The Lei Garden Restaurant Group is nicknamed after the famous Chinese monastery where kung fu skills are taught – Shao Lin Shi. The successful restaurant chain is called so thanks to its Founder and Chairman Chan Shu Kit who has several similarities with the principal of the famous monastery with emphasis on the right mind set before even considering entering the kitchen or dining room. Four pitfalls (selfishness, stupidity, laziness and pettiness) and four virtues (determination, confidence, humility and perseverance) are practised amongst all employees and the company philosophy really shows during your meal in the dining room. The staff is grateful and humble and you as a patron are taken care of like a royalty.
Chan Shu Kit is the son of the Kuo Min Tang General Chan Ji Tang who governed the Guangdong and Guangxi provinces of the southern parts of China in the nineteenth thirties. Chan Shu Kit was surrounded by many of the best chefs in the country so he early adopted a great interest in fine dining. He was supposed to enter a military career just like his father, but his passion for gastronomy took over and in 1973 he founded his first restaurant in Hong Kong at Sham Shui Po. Today all his restaurants have grown into an international recognised company group with expansions into more casual bistros, a food factory and a farm as well. The cuisine was originally only Cantonese, but today you will find inspirations and touches from all over China and from other countries as well.

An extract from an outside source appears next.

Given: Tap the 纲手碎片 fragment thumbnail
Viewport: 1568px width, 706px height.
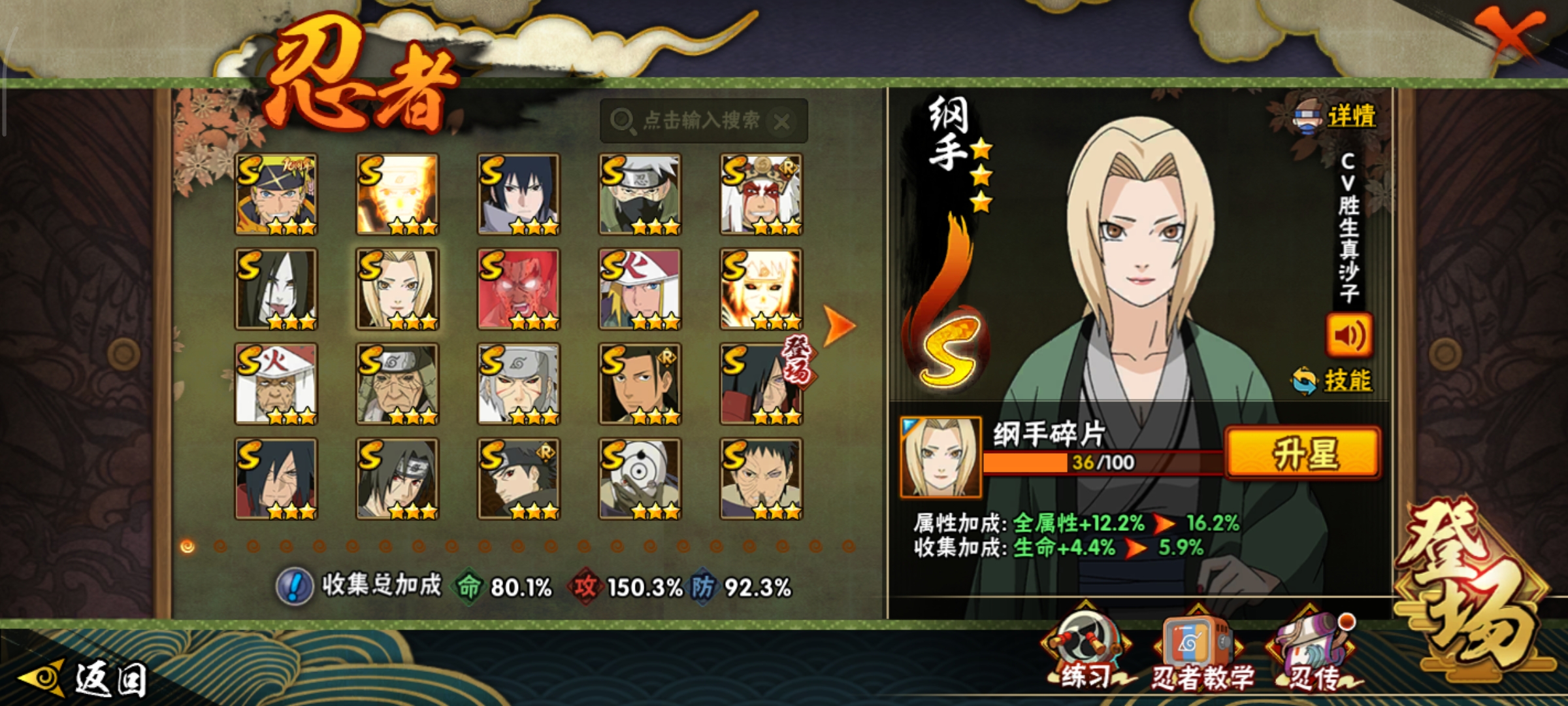Looking at the screenshot, I should (x=940, y=457).
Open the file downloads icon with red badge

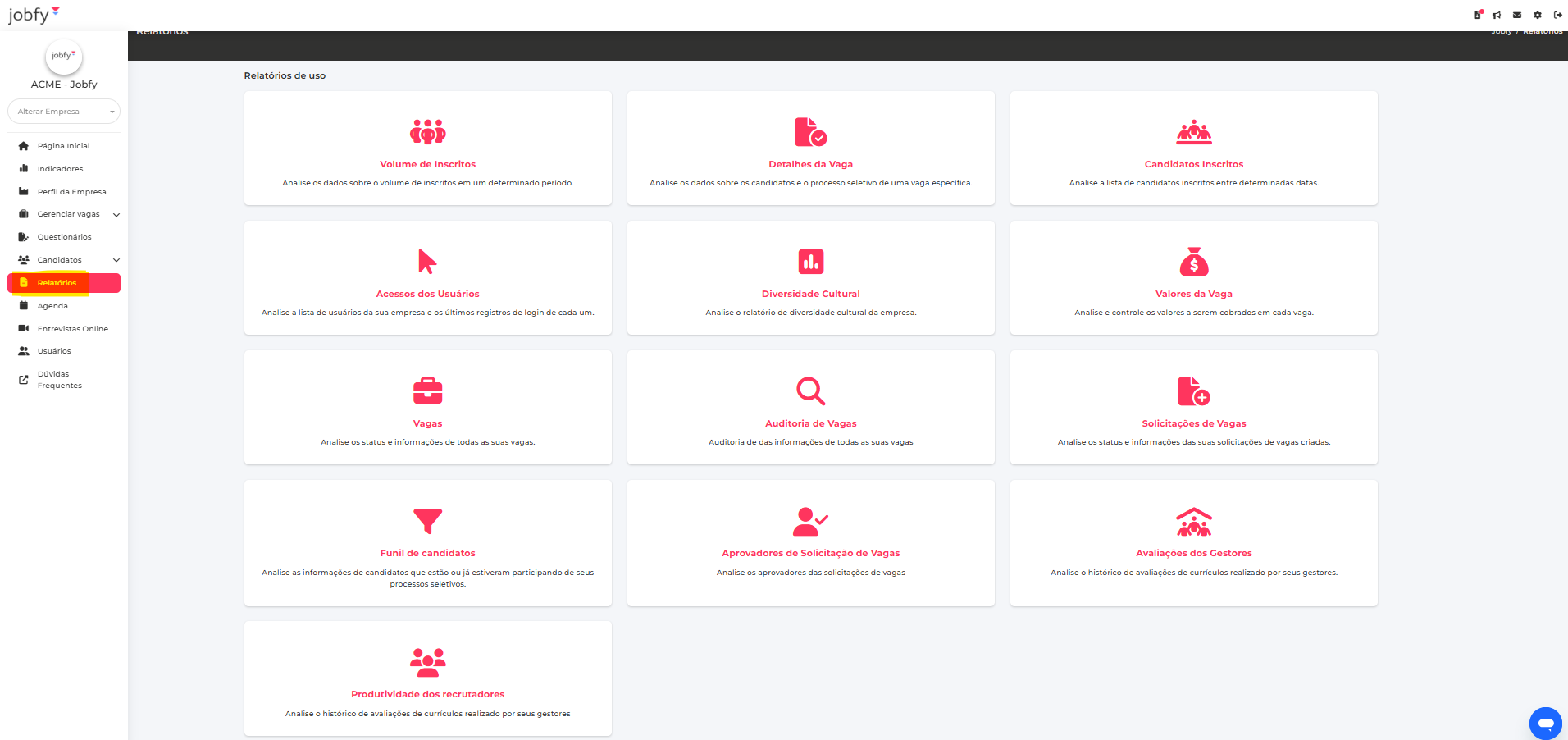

Head Chef of the Mong Kok branch is Chow Lap Yan and he does an excellent job in executing the most perfect culinary vision of the Lei Garden brand. He is faithful to the Cantonese Chinese cuisine, but is influenced by many other regions as well. You can choose your own alive seafood from the big aquariums in the restaurant, but be prepared for astronomic prices of the most exclusive choices so an alternative is to simply pick a bunch of dishes from the extensive menu. The poultry is produced at Lei Garden’s farm which permits full control of the quality of its ingredients. You will literally taste the difference between an ordinary chicken and the one you order in at Lei Garden, which is delicious. The baked salted chicken is a must when you make the order. Other savoury dishes are the crispy roasted pork, the deep-fried shredded turnip pastry and the braised three heads abalones sided with kanto spiky sea cucumber just to mention some of the many dishes available.
There are many great Lei Garden restaurants in Hong Kong alone, but the Mong Kok branch is impeccable. You will be satisfied at all the restaurants so it depends on what style you are looking for as well.